## GIVEN INSTRUCTION 1
Summarize the post below about a stalled training error in two sentences.

## DOCUMENT EXTRACT
--------------------
The code runs and produces output as expected but I am unable to reduced the training error (Mean square error). The error just stops improving after the first 1000 epochs.
I tried using different batch sizes. But I am getting high error even if it the batch size is one. I tried the same network with a simple sine function, and it is working properly i.e. the error is decreasing. Is this because my sequence length is too large, due to which the vanishing gradient problem is occurring. What can I do to improve training error?
#Specify input and ouput features
Xfeatures = 7 #Number of input features
Yfeatures = 2 #Number of input features
num_steps = 40
# reset everything to rerun in jupyter
tf.reset_default_graph()
# Placeholder for the inputs in a given iteration.
u = tf.placeholder(tf.float32, [train_batch_size,num_steps,Xfeatures])
u_NN = tf.placeholder(tf.float32, [train_batch_size,num_steps,Yfeatures])
--------------------
## ENTRIES SHOWN
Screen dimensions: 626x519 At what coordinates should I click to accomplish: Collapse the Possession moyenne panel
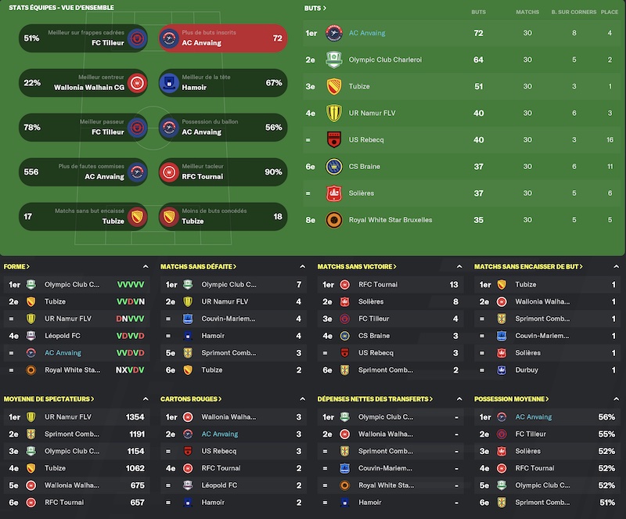[616, 398]
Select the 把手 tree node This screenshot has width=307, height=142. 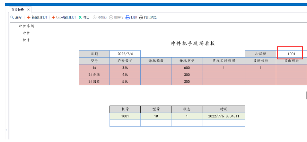(26, 40)
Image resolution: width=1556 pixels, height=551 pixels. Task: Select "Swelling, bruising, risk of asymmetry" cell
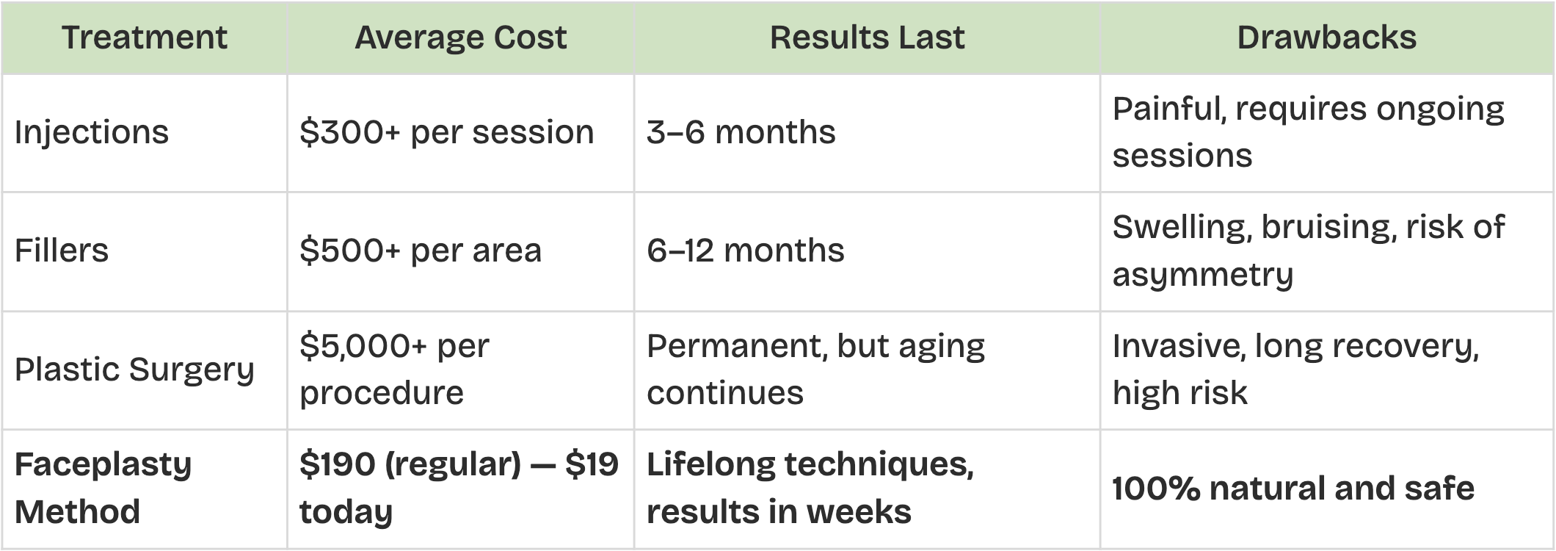[x=1308, y=251]
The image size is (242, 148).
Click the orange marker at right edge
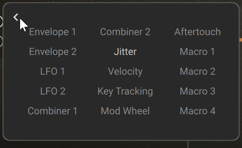(241, 39)
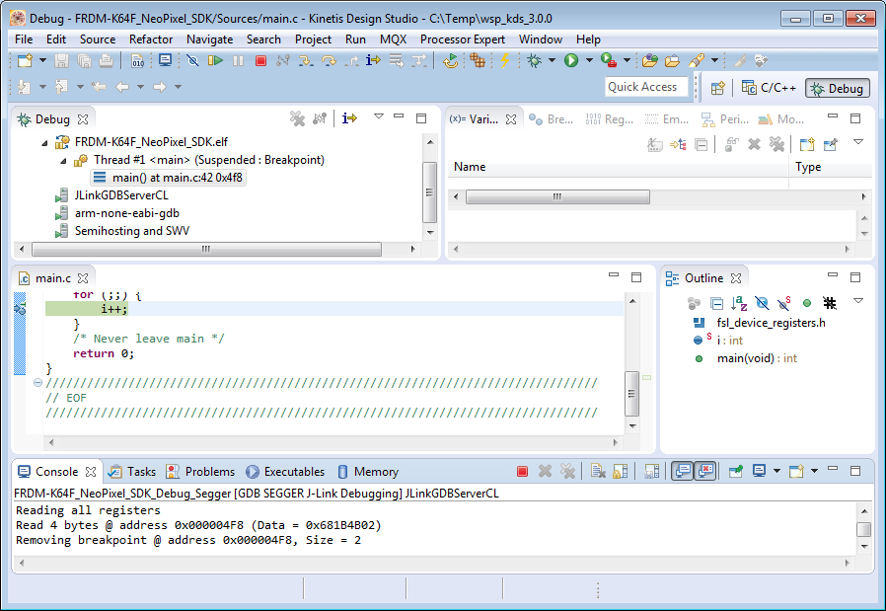Click the Step Over toolbar icon
886x611 pixels.
point(329,61)
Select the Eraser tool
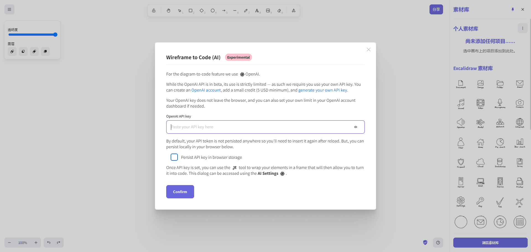Screen dimensions: 531x252 pyautogui.click(x=279, y=11)
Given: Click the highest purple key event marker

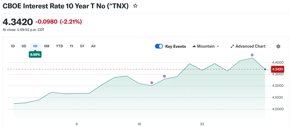Looking at the screenshot, I should tap(252, 55).

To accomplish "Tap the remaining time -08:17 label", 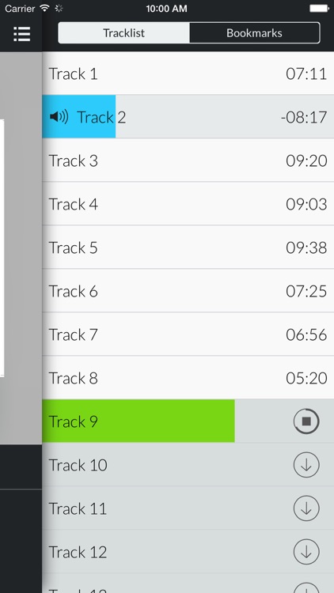I will (304, 117).
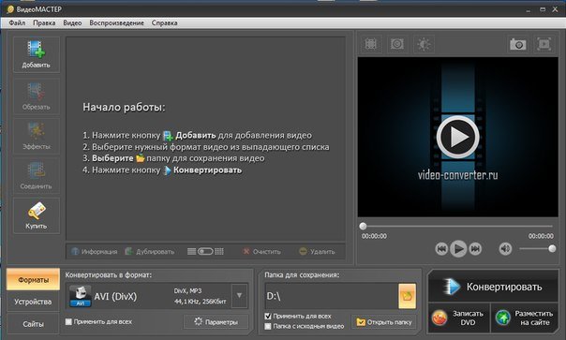Open the Файл menu
This screenshot has height=340, width=566.
(x=17, y=22)
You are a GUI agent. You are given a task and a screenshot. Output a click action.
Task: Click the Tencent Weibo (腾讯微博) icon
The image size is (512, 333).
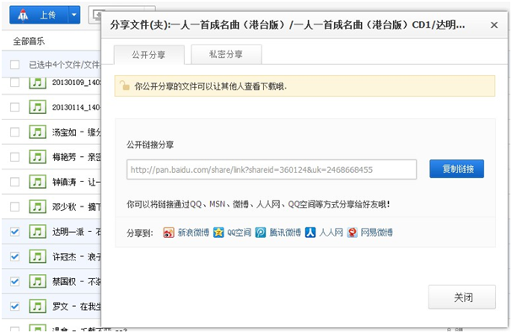(x=261, y=233)
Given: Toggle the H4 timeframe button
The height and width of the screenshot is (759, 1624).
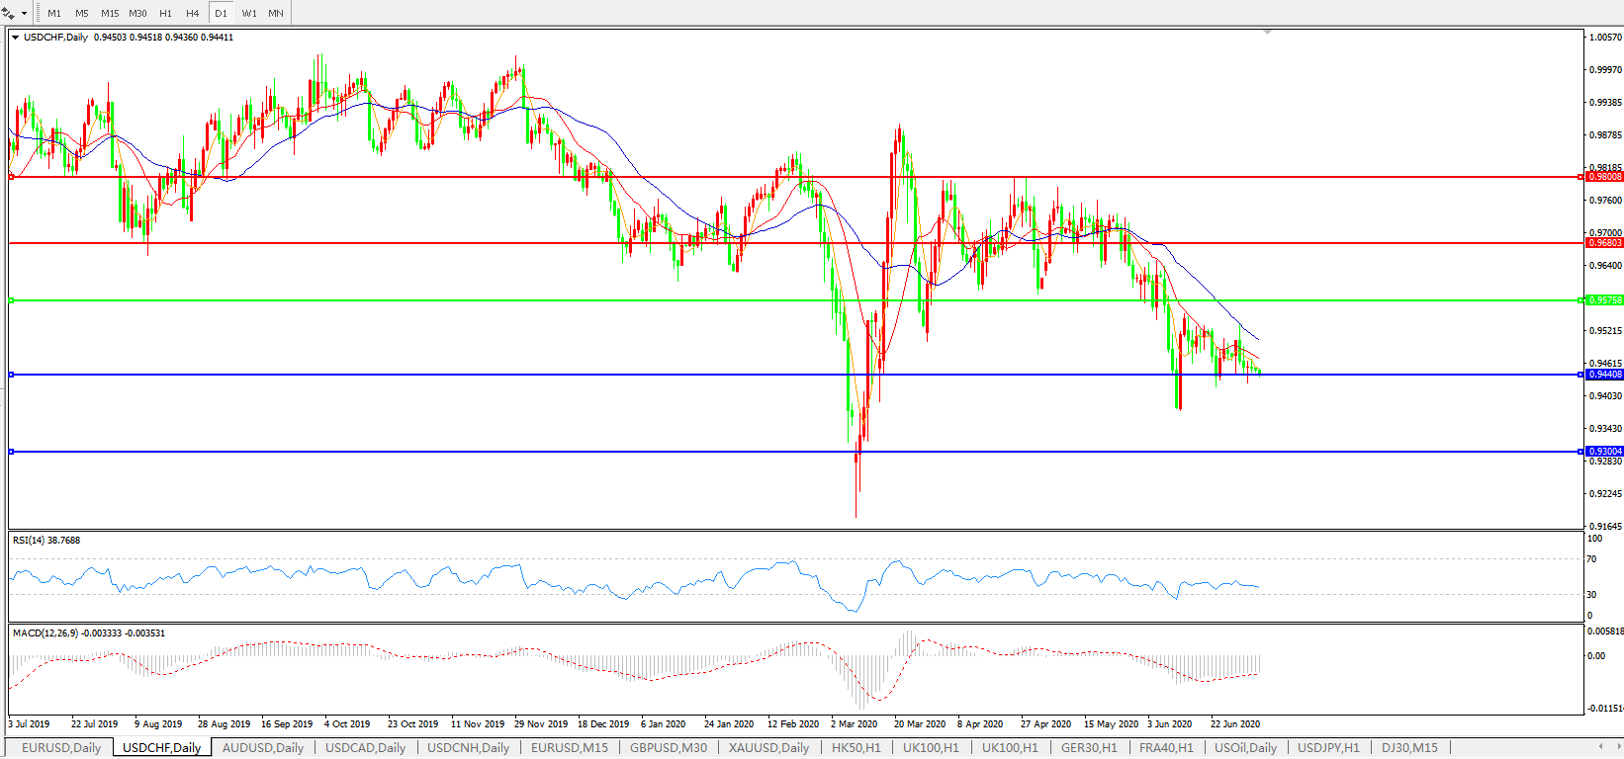Looking at the screenshot, I should [192, 13].
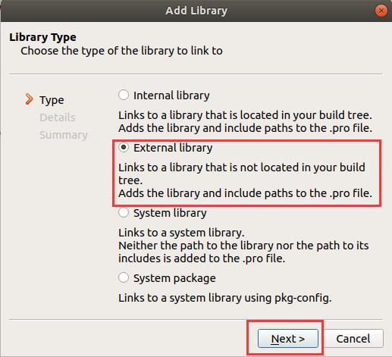Image resolution: width=392 pixels, height=357 pixels.
Task: Pick the System package radio option
Action: pos(124,277)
--------------------
## GIVEN INSTRUCTION 2
Copy the stretch of the records from the line containing "You are a GUI" through the end of the records, both ends included, and leave out the pictures.

## TASK ANSWER 1
The code runs and gives the expected output, but its mean square error stops improving after the first 1000 epochs and stays high even with a batch size of one, while the same network trains properly on a simple sine function. The poster asks whether the long sequence length is causing a vanishing gradient problem and what can be done to improve the training error.

## TASK ANSWER 2
You are a GUI agent. You are given a task and a screenshot. Output a click action.
Task: Click the Tencent Weibo (腾讯微博) icon
The image size is (512, 333).
(x=261, y=233)
Given: Toggle the H4 timeframe button
The height and width of the screenshot is (759, 1624).
Looking at the screenshot, I should [192, 13].
Image resolution: width=392 pixels, height=357 pixels.
Task: Pick the System package radio option
Action: pos(124,277)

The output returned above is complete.